CNTSS- A nova legislação do Governo Federal - Nexo Técnico Epidemiológico NTEP e o Fator Acidentário de Prevenção -FAP vai fazer a diferença em relação à segurança e saúde no trabalho?

Wlacir -Sim, o Sindicato dos Bancários participou de todas as reuniões em 2005, 2006 e 2007 referente à legislação que introduziu o NTEP e o FAP. Apoiamos a nova legislação e reforçamos a sua aplicabilidade e aprimoramento.
Entretanto, a nova legislação, por si só, não resolve todos os problemas que os trabalhadores enfrentam nos locais de trabalho. É preciso ir mais além.
O NTEP é uma ferramenta de avaliação do NEXO CAUSAL muito importante, pois combate a SUBNOTIFICAÇÃO das doenças relacionadas com o trabalho. É sabido por todos que muitos setores da atividade econômica dificultam ou simplesmente não emitem a CAT - Comunicação de Acidente do Trabalho conforme manda a lei 8213/91. Os bancos (todos eles, sem exceção) não emitem o documento e simplesmente despacham o trabalhador de mão vazias. Logo, o NTEP ajuda e muito para mudar essa realidade.
O FAP é, acreditamos, uma opção de "luz no fim do túnel" para as questões de segurança e saúde do trabalhador. O FAP vai interferir nos cofres das empresas, ou seja, paga mais ao SAT quem adoece e acidenta mais os seus empregados e terá algum desconto fiscal àquela empresa que investir em prevenção e não adoecer ou mutilar o seu empregado.
Acreditamos que o FAP pode inverter uma "cultura do acidente e do adoecimento" para uma cultura de "prevenção e de promoção da saúde em ambientes de trabalho saudáveis".
Mas, para isso, o ESTADO precisa fazer a sua parte e fiscalizar e acompanhar a introdução do FAP prevista para janeiro de 2010 depois de sucessivos adiamentos. Sabemos que tanto o NTEP e o FAP não agradam a classe empresarial deste País.

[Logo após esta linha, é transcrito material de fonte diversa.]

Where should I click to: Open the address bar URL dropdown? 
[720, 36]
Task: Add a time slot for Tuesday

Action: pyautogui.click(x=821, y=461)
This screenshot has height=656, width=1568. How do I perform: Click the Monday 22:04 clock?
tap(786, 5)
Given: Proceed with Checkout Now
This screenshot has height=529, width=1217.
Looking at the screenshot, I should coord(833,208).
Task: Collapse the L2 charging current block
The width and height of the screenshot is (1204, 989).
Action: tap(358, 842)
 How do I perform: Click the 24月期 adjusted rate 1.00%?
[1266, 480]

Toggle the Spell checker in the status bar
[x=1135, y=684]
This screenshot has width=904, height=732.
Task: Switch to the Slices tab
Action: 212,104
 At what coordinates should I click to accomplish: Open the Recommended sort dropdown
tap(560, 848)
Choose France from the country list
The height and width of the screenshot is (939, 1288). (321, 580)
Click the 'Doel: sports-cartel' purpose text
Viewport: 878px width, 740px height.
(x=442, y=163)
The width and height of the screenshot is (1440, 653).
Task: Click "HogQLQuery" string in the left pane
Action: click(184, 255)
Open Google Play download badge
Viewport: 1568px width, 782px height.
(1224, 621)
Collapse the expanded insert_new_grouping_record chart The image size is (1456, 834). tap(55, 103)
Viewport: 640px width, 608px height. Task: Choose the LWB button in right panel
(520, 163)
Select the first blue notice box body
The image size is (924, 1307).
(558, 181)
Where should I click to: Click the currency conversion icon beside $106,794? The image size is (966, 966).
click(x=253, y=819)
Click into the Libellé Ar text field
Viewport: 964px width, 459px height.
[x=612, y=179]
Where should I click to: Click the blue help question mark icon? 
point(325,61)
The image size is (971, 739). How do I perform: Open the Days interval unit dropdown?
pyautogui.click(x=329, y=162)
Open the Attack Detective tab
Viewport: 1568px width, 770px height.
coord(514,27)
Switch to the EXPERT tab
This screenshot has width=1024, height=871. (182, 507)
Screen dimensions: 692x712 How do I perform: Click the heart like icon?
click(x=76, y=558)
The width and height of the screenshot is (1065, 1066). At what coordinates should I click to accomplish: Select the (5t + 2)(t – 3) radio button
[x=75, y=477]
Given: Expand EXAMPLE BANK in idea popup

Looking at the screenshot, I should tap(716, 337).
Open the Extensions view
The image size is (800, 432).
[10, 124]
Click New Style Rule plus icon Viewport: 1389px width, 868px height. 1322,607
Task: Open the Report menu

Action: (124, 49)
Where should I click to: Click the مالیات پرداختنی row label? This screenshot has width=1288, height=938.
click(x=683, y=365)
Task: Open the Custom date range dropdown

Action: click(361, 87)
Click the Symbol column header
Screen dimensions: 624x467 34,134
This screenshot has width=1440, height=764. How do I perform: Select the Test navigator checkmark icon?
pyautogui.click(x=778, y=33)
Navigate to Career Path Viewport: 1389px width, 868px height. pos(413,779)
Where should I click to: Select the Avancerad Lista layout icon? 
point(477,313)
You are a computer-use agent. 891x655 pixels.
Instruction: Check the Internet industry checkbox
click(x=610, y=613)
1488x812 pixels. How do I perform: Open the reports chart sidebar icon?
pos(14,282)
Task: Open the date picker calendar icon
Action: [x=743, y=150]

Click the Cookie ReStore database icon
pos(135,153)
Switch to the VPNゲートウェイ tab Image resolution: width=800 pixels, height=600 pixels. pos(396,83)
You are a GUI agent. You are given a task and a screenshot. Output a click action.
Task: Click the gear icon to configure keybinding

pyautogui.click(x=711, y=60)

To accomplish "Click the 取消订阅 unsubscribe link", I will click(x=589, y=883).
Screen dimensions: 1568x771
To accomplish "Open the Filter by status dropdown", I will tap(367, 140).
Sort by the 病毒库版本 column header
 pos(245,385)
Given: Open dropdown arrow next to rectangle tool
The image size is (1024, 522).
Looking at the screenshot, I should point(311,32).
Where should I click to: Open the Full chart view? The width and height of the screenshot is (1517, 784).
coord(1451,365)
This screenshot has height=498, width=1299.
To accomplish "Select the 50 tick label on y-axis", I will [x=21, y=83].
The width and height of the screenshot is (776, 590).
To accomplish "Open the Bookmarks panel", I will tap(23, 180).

CNTSS - Quais foram as dificuldades encontradas para a implantação da NTEP e do FAP?

Wlacir - Como o NTEP: Peritos do INSS negam o pedido de benefício baseado no NTEP e não fundamenta a sua decisão e não entrega cópia ao segurado conforme previsto no regulamento da Prev. Social. Mesmo contra a vontade do movimento sindical a previsão da empresa em contestar o NTEP concedido pelo INSS é visto como um grande dificultador da aplicação integral do método. Em relação ao FAP: Apontamos como principal dificuldade: o adiamento da publicação na nova legislação por dois anos consecutivos.
Mesmo com todas essas dificuldades apontadas, vamos à luta para defender o NTEP e o FAP.